-- Dataset content --
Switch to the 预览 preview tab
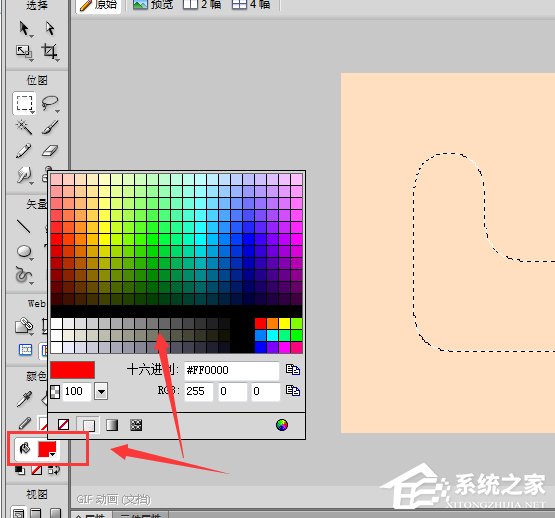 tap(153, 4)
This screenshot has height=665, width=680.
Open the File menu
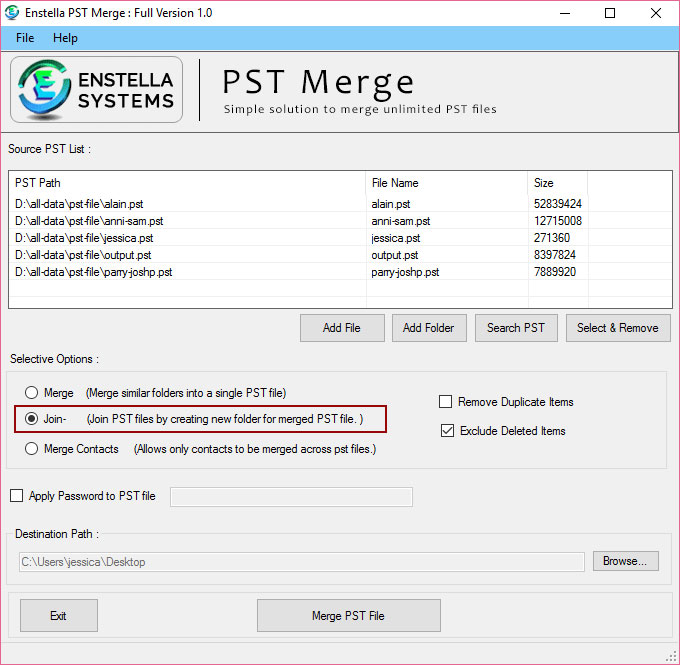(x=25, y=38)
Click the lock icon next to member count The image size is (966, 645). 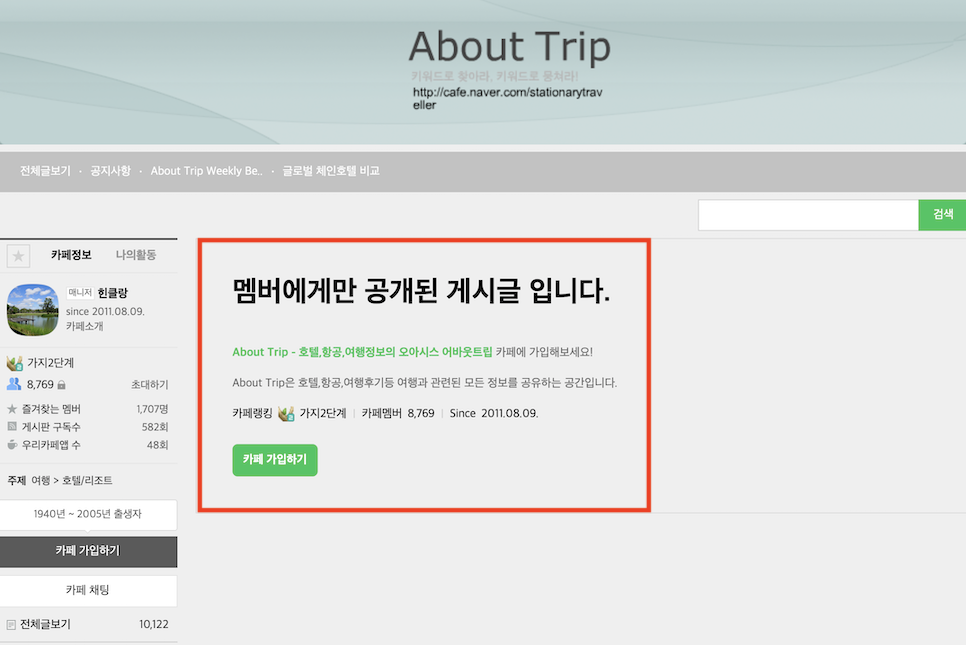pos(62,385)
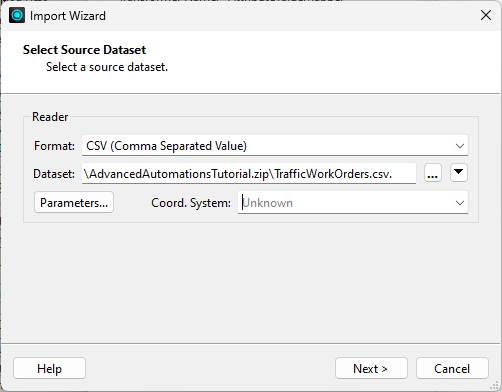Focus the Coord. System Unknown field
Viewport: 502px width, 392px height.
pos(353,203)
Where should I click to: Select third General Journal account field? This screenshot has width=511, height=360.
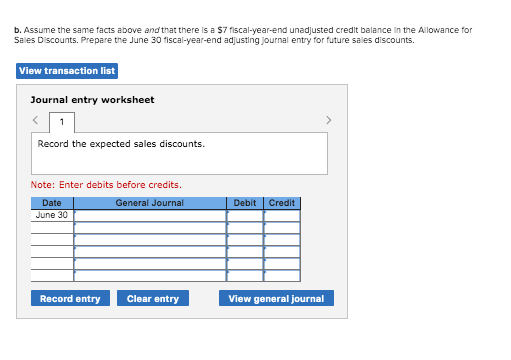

-- Prompt --
Say how many lines in the entries include the string "This", and write nothing besides that number.

-- Written answer --
2